Okul bittikten sonra 2008 yılında askerliğimi yaptım. Doktor Ertem Nalbantoğlu ile birlikte bir sanat merkezi açtık. Osman Örek’in konutunu kiralayıp orada hem müzik hem de sanat eğitimleri verdik. 

Öğretmenlik geçmişim de var. Bir özel okulda yedi ay müzik öğretmenliği yaptım. On beş yıl öncesinde öğretmenlik yaptığım zamanda müziğe ilgi ve bilinç olmadığı için düz bir lisede öğretmenlik yapamayacağıma karar verdim. Kendi öğrencilerimize kendi derslerimizi verebilmek adına bir sanat merkezi açtık. Daha sonra 2003 yılında kapılar açıldığı zaman Güneyden bazı müzisyenlerle iki toplumlu bir takım projelerde çalıştım. Mesela Satirigo Tiyatrosunun ve Lefkoşa Belediye ve Devlet tiyatrolarının ortaklaşa oynadığı Lisistrata oyununda müzisyen olarak görev aldım. Avrupa ve adanın tüm şehirlerinde bu oyunun turnelerine katıldım. 

2005 yılında Kıbrıslı Rum ve Türk müzisyenlerle Almanya’da düzenlenen EUOROVISIONEN FESTIVAL’e katıldım. Savvas Savva ve Lia Vissi ile birlikte çalıştık.  Kendi bestelerimizi ve Kıbrıs halk ezgilerini farklı formatlarda düzenleyerek festivallerde yer aldık. Güzel bir projeydi. 

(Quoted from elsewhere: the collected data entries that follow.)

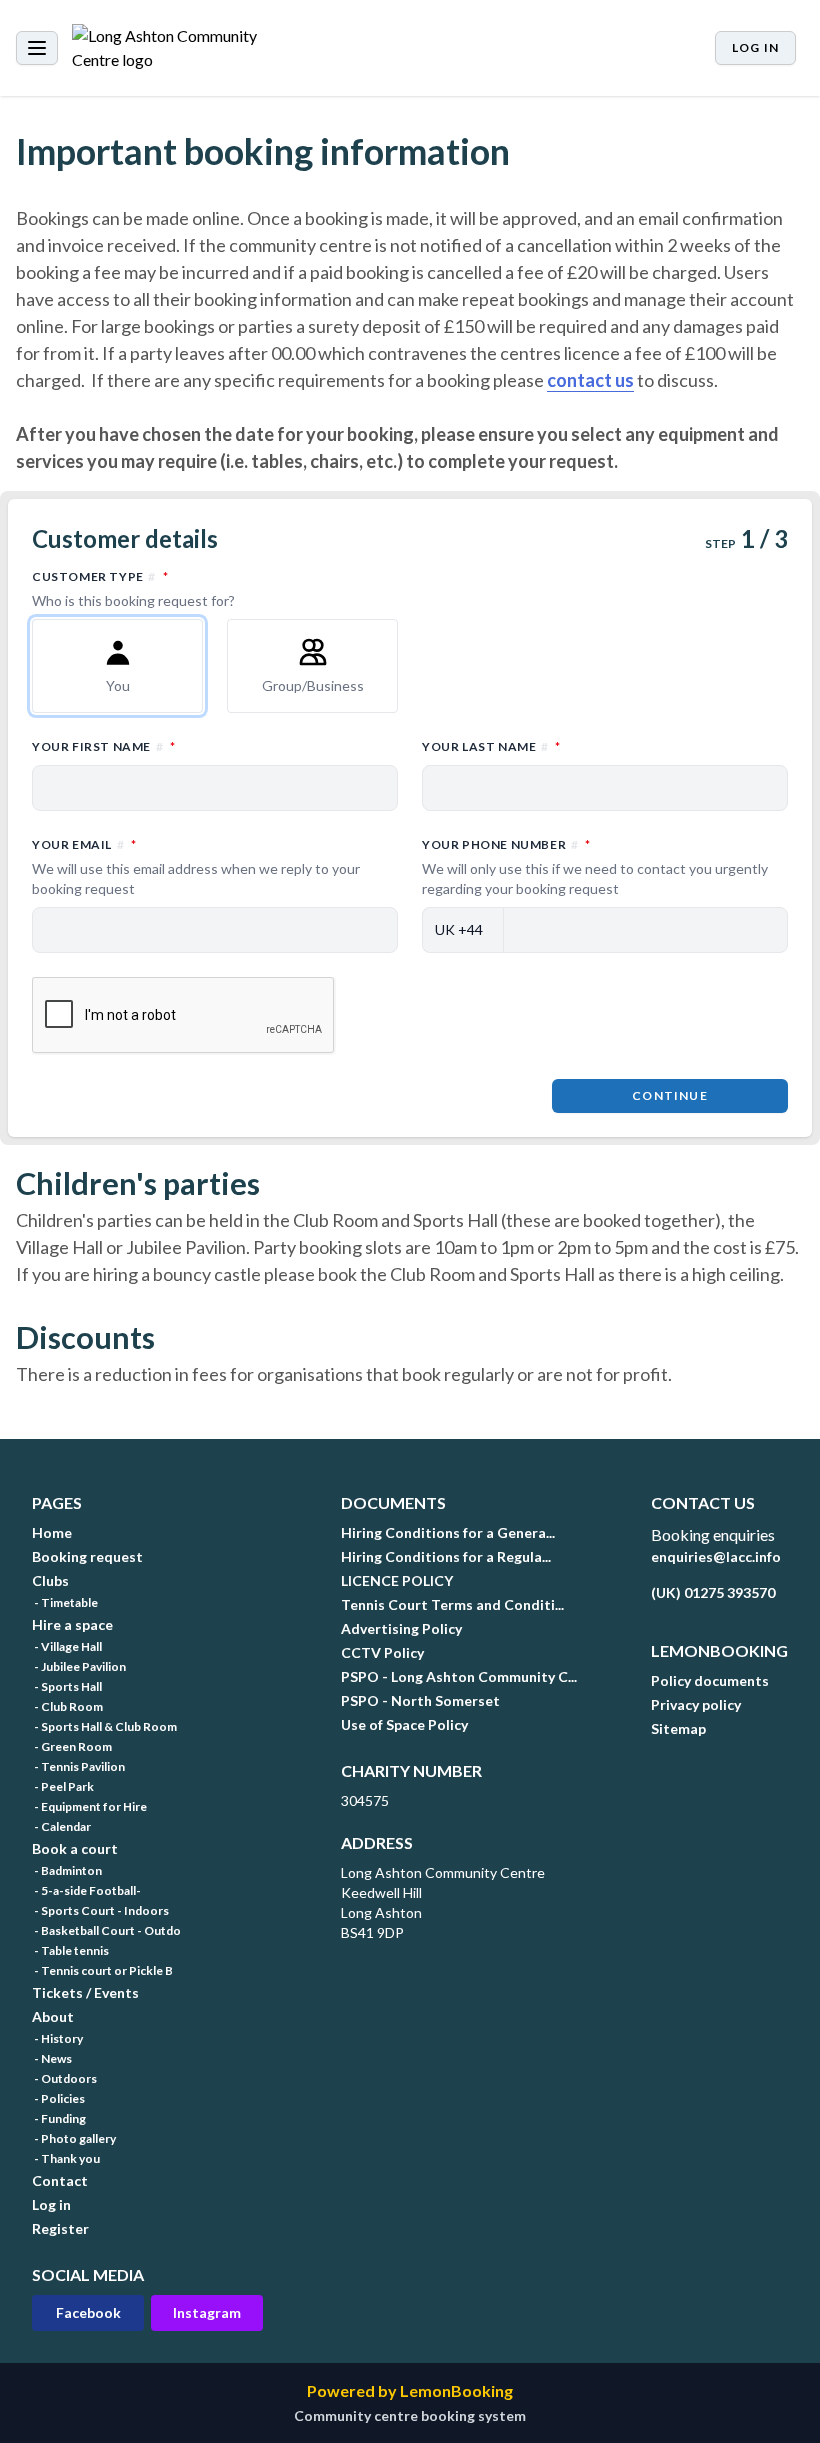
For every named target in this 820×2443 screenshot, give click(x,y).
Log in (755, 47)
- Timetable (65, 1602)
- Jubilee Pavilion (79, 1666)
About (53, 2016)
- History (57, 2038)
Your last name (579, 746)
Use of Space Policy (404, 1724)
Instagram (207, 2312)
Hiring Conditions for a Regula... (446, 1556)
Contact (60, 2180)
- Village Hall (67, 1646)
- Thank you (66, 2158)
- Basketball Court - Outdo (106, 1930)
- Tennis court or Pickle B (102, 1970)
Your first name (191, 746)
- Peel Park (63, 1786)
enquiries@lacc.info (716, 1556)
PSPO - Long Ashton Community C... (459, 1676)
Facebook (88, 2312)
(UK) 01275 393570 (713, 1592)
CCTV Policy (382, 1652)
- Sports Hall (67, 1686)
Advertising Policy (401, 1628)
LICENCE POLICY (397, 1580)
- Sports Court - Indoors (100, 1910)
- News (52, 2058)
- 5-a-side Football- (86, 1890)
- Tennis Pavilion (78, 1766)
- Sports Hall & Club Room (104, 1726)
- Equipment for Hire (89, 1806)
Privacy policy (696, 1704)
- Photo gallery (74, 2138)
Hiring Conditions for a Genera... (448, 1532)
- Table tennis (70, 1950)
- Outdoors (64, 2078)
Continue (670, 1095)
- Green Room (72, 1746)
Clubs (50, 1580)
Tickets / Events (85, 1992)
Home (52, 1532)
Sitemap (678, 1728)
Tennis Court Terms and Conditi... (452, 1604)
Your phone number (595, 866)
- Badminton (67, 1870)
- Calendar (61, 1826)
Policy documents (710, 1680)
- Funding (59, 2118)
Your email (196, 866)
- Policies (58, 2098)
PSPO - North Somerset (420, 1700)
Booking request (87, 1556)
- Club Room (67, 1706)
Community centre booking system (410, 2415)
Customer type (188, 588)
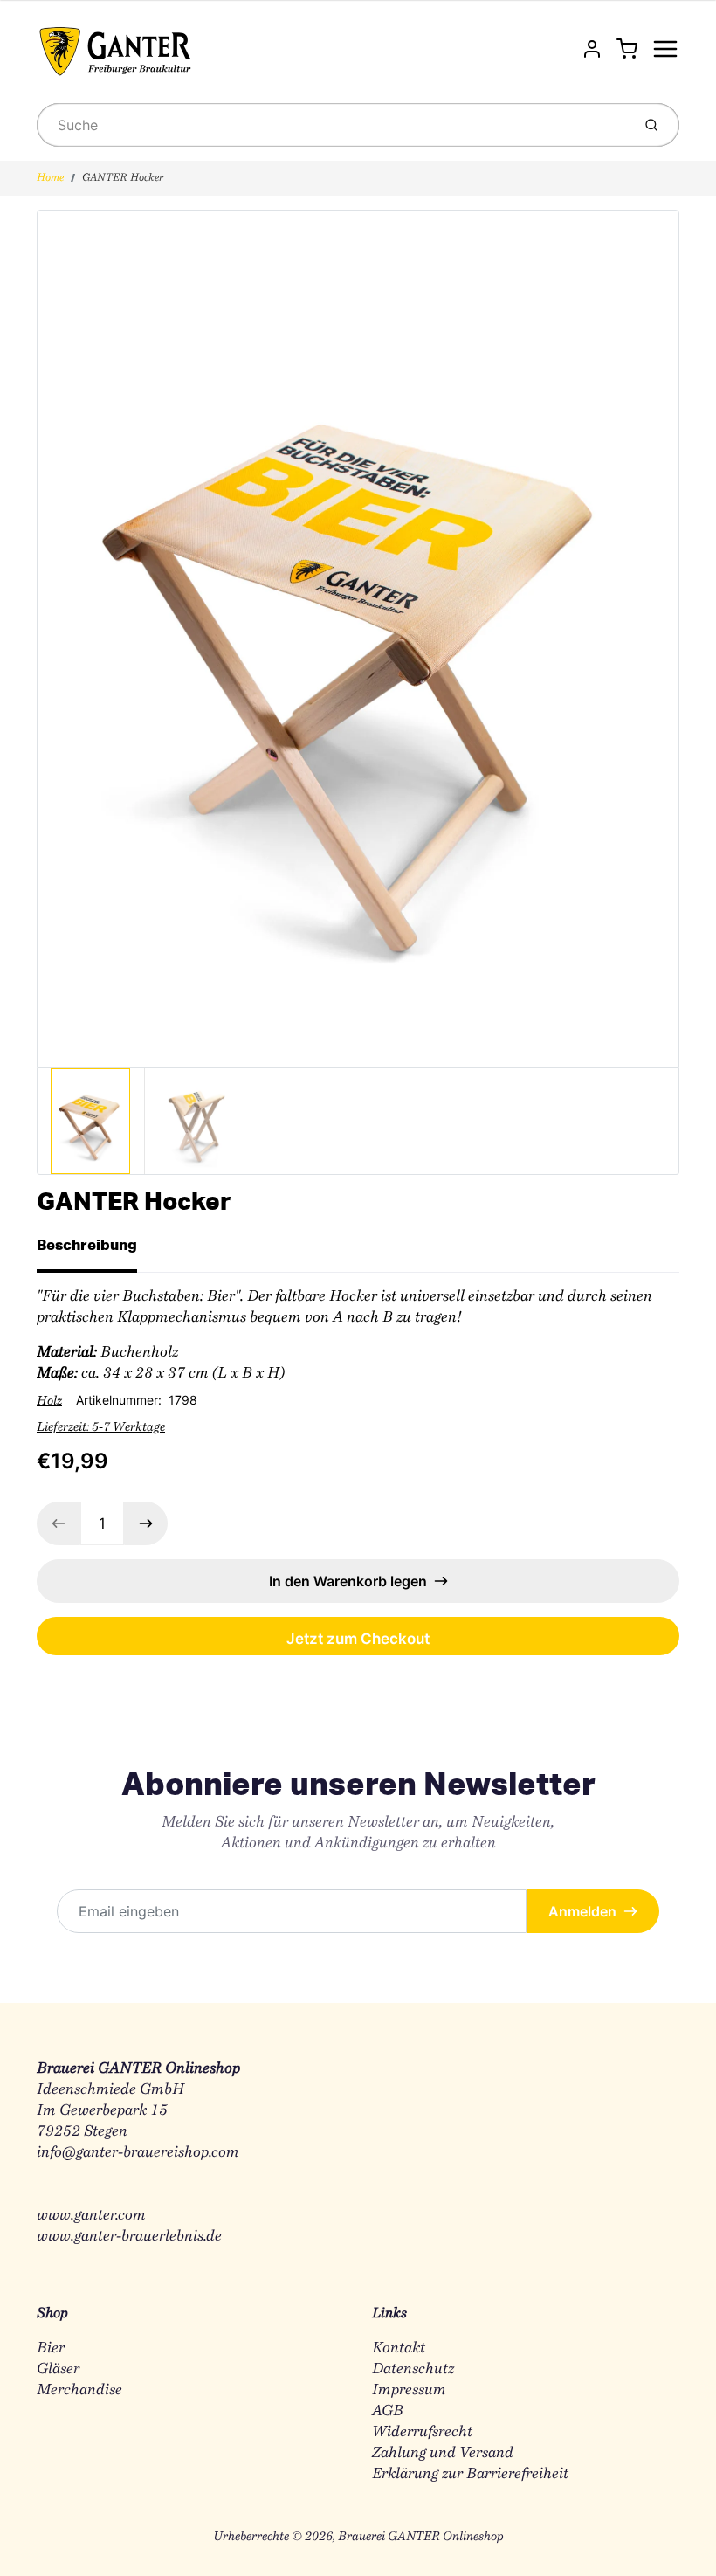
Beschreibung (87, 1244)
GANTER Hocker (122, 178)
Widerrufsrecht (422, 2432)
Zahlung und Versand (442, 2453)
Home (50, 178)
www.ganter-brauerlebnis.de (129, 2236)
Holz (49, 1402)
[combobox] (332, 125)
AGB (387, 2411)
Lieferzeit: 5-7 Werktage (101, 1428)
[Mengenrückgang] (58, 1523)
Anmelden (582, 1911)
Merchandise (79, 2390)
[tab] (97, 1250)
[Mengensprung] (146, 1523)
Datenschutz (413, 2369)
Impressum (409, 2390)
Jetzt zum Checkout (358, 1638)
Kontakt (398, 2348)
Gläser (58, 2369)
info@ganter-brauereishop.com (138, 2152)
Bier (51, 2348)
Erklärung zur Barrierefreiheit (470, 2474)
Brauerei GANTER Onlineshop (421, 2537)
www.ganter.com (91, 2215)
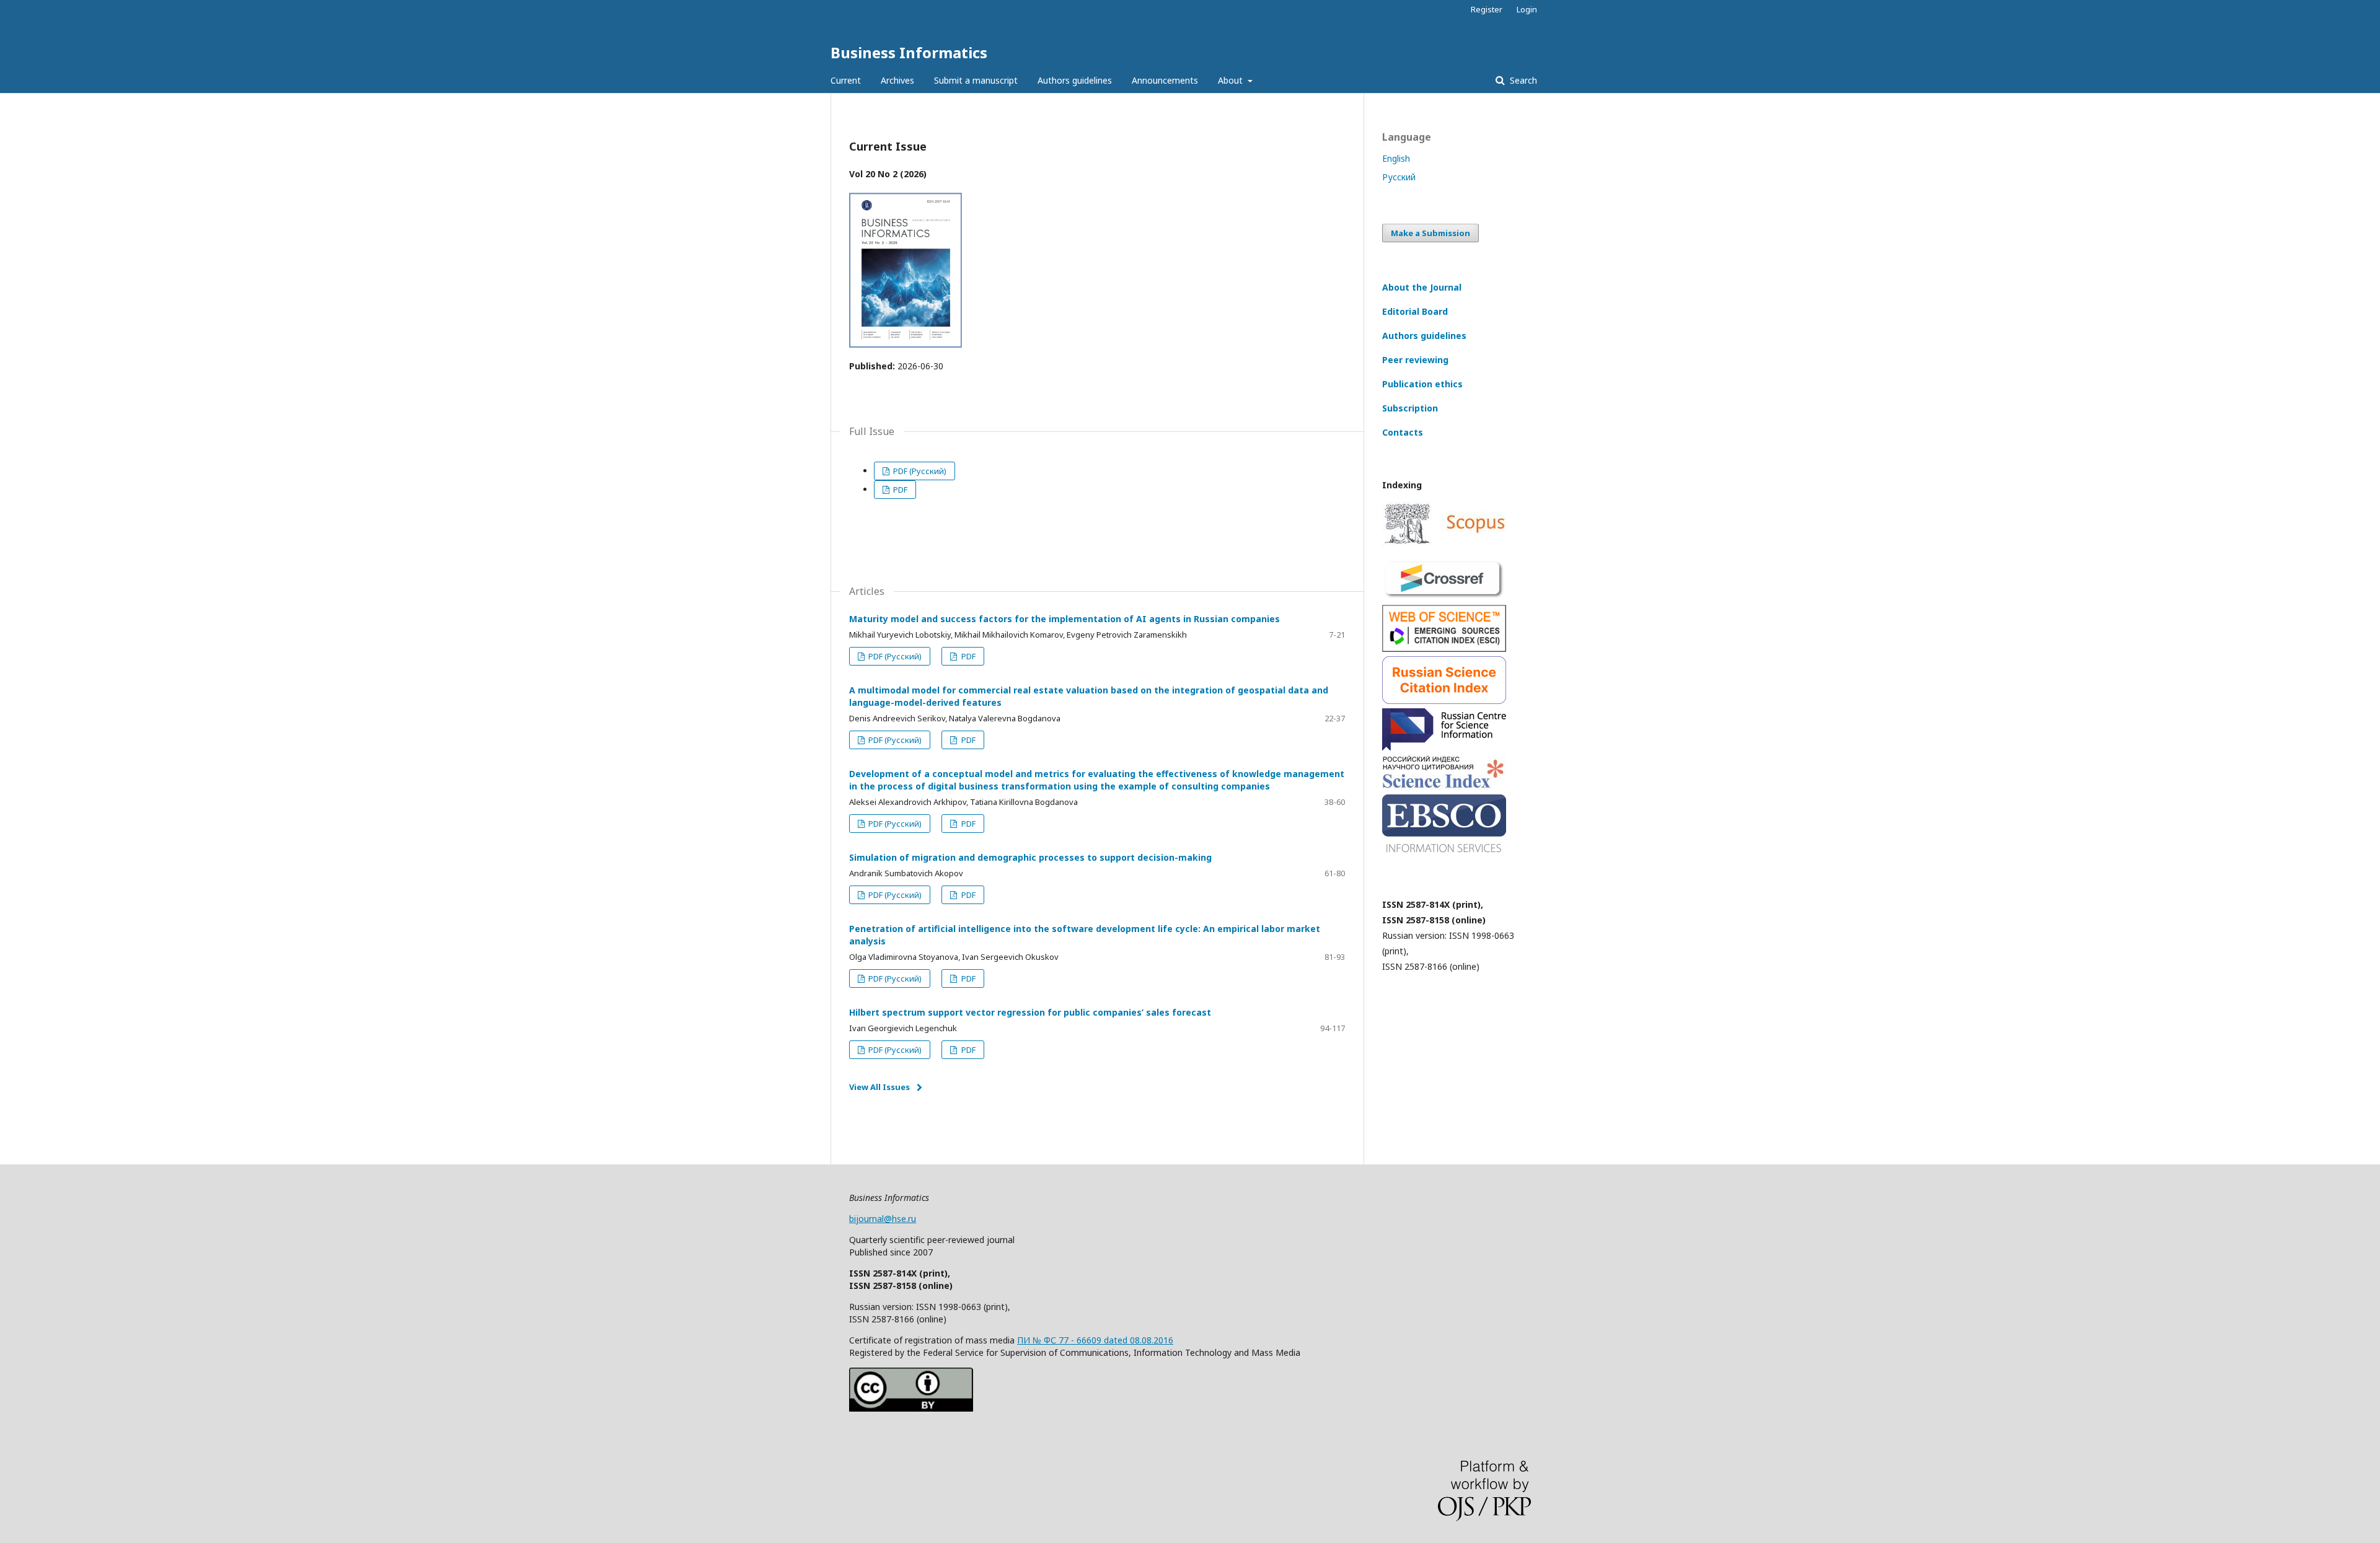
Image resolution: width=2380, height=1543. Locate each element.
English (1396, 158)
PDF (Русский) (918, 471)
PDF (899, 489)
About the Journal (1421, 287)
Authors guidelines (1075, 80)
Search (1522, 80)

2013yılında Paris’te olan bir festivale gittim. Orada Jazz Manouche ve Gypsy Jazz müziğini gördüm ve çok ilgili çekti. Bir yıl kadar bu müziği araştırdım. Sonra 2013 yılının ekim ayında Ersan Suriri, Kadir Evre ve Cahit Kudrafalı’yla Ersan Suriri Gypsy Jazz Guitar adı altında Lefkoşa’da Surlariçi Festivaline katılarak ilk konserimizi yaptık.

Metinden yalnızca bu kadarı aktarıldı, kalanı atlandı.